Pandoc & Metadata
Pandoc supports three ways of providing metadata to its template engine.
- Front matter
- Command line optional metadata
- A JSON metadata file.
Front matter
Front matter is a community term that comes from physical world of paper books and articles. It is the information that comes before the primary content. This information might be things like title, author, publisher and publication date. These days it’ll also include things like identifiers like ISSN, ISBN possibly newer identifiers like DOI or ORCID. In the library and programming community we refer to this type of structured information as metadata. Data about the publication or article.
Many publication systems like TeX/LaTeX support provided means of incorporating metadata into the document. When simple markup formats like Markdown, Textile and Asciidoc became popular the practice was continued by including the metadata in some sort of structured encoding at the beginning of the document. The community adopted the term from the print world, “front matter”.
Pandoc provides for several ways of working with metadata and supports one format of front matter encoding called YAML. Other markup processors support other encoding of front matter. Two popular alternatives of encoding are TOML and JSON. If you use one of the alternative encoding for your front matter then you’ll need to split the front matter out of your document before processing with Pandoc1.

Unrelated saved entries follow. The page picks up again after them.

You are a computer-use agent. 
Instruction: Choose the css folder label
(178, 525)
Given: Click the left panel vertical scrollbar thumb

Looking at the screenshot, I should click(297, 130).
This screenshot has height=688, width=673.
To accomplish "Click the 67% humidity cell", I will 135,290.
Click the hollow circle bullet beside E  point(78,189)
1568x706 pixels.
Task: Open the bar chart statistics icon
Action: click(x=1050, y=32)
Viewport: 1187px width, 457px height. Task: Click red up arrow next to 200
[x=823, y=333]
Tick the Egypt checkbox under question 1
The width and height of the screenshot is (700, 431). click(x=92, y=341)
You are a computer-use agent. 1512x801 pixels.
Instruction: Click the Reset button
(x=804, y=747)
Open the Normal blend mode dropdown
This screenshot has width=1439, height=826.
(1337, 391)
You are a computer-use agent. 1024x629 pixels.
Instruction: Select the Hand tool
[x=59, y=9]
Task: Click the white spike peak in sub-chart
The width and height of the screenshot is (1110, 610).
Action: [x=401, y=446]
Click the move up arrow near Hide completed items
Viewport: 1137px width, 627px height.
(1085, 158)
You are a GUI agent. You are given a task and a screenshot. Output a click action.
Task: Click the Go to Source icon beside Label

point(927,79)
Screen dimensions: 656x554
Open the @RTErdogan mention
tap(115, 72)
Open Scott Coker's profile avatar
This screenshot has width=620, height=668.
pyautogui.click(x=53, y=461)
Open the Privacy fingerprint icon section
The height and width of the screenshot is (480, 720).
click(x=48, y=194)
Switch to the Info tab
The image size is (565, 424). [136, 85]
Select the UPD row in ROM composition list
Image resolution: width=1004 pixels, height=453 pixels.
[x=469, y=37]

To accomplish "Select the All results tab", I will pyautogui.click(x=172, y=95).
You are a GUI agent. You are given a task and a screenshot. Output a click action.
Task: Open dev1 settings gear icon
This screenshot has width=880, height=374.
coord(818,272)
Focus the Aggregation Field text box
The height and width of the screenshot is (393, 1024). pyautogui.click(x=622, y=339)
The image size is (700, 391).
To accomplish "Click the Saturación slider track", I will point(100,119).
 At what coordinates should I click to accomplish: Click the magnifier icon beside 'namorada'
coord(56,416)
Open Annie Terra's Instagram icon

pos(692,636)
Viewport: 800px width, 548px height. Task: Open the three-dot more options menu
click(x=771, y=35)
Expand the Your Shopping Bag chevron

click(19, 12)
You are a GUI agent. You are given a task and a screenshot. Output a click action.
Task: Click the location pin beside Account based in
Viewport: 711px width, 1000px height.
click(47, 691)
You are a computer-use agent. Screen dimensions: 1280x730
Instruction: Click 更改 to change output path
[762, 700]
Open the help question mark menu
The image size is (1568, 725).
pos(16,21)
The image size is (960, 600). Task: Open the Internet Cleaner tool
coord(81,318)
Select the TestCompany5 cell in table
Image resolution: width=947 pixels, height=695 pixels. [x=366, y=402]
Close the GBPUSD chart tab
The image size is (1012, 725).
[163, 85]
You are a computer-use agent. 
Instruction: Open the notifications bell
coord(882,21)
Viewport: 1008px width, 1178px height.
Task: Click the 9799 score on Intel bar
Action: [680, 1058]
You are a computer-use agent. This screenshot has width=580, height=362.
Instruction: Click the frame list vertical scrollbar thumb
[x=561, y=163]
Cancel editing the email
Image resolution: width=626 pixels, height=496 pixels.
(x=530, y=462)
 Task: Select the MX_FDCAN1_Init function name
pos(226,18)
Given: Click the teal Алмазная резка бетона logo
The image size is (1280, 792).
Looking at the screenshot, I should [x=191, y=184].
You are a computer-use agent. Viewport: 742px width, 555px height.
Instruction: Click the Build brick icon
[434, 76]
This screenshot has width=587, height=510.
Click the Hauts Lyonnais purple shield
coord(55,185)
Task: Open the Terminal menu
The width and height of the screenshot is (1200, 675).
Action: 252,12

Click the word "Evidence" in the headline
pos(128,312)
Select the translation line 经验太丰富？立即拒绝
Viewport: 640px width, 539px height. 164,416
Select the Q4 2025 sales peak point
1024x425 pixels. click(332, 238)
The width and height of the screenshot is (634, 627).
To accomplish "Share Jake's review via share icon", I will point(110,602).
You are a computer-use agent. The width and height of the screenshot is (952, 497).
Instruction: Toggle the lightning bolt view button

If you provide YAML formatted front matter Pandoc will pass this metadata on and make it available to it’s template engine and the templates you create to render content with Pandoc. See the Pandoc User Guide section YAML metadata blocks for more details. If you’ve used another encoding of front matter then the metadata file approach is probably the ticket.
Metadata passed by command line
If you only have a metadata elements you would like to make available
to the template (e.g. title, pub date) you can easily add them using the
--metadata
command line option. This is documented in the
Pandoc User Guide under the heading Reader Options. Here’s a
simple example where we have a title, “U. S. Constitution” and a
publication date of “September 28, 1787”.
pandoc --metadata \
title="U. S. Constitution" \
pubdate="September 28, 1787" \
--from markdown --to html --template doc1.tmpl \
constitution.txt
The template now has two additional values available as metadata in
addition to body
, namely pubdate
and
title
. Here’s an example template doc1.tmpl.
<!DOCTYPE html>
<html>
<head>
<title>${title}</title>
</head>
<body>
<h1>${title}</h1>
<h2>${pubdate}</h2>
<p>
${body}
<p>
</body>
</html>
More complex metadata is better suited to creating a JSON document with the structure you need to render your template.
Metadata file
Metadata files can be included with the option
--metadata-file
. This like the --metadata
option are discussed in the Pandoc User Guide under the [Read
Options(https://pandoc.org/MANUAL.html) heading. The JSON document
should contain an Object where each attribute corresponds to the
variable you wish to referenced in template. Pandoc’s template engine
support both single values but also objects and arrays. In this way you
can structure the elements you wish to include even elements which are
iterative (e.g. a list of links or topics). Below is a JSON data
structure that includes the page title as well as links for the
navigation. The nav attribute holds a list of objects with attributes of
href and label containing data that will be used to render a list of
anchor elements in the template.
{
"title": "U. S. Constitution",
"pubdate": "September 28, 1787",
"nav": [
{"label": "Pandoc Metadata", "href": "Pandoc-Metadata.html" },
{"label": "Magnacarta", "href": "magnacarta.html" },
{"label": "Declaration of Independence", "href": "independence.html" },
{"label": "U. S. Constitution", "href": "constitution.html"}
]
}
Here’s a revised template to include the navigation, see doc2.tmpl.
<!DOCTYPE html>
<html>
<head>
<title>${title}</title>
</head>
<body>
<nav>
${for(nav)}<a href="${nav.href}">${nav.label}</a>${sep}, ${endfor}
</nav>
<h1>${title}</h1>
${if(pubdate)}<h2>${pubdate}</h2>${endif}
<p>
${body}
<p>
</body>
</html>
Combining Techniques
It is worth noting that these approaches can be mixed and matched. In
the following example I use the same metadata.json file which has title and pubdate
attributes but override them using the command line
--metadata
option. In this way I can use that file along
with doc2.tmpl and render each To render the
constitution page from a Markdown version of the U. S. Constitution you
could use the following Pandoc command:
pandoc --from markdown --to html --template doc2.tmpl \
--metadata-file metadata.json \
--metadata title="Magna Carta" \
--metadata pubdate="1215" \
-o magnacarta.html \
magnacarta.txt
pandoc --from markdown --to html --template doc2.tmpl \
--metadata-file metadata.json \
--metadata title="The Declaration of Indepenence" \
--metadata pubdate="July 4, 1776" \
-o independence.html \
independence.txt
pandoc --from markdown --to html --template doc2.tmpl \
--metadata-file metadata.json \
--metadata title="U. S. Constitution" \
--metadata pubdate="September 28, 1787" \
-o constitution.html \
constitution.txt
See Magna Carta, The Declaration of Independence, U. S. Constitution
The MkPage Project provides a tool called frontmatter that can be easy or your can easily roll your own in Python or other favorite language.↩︎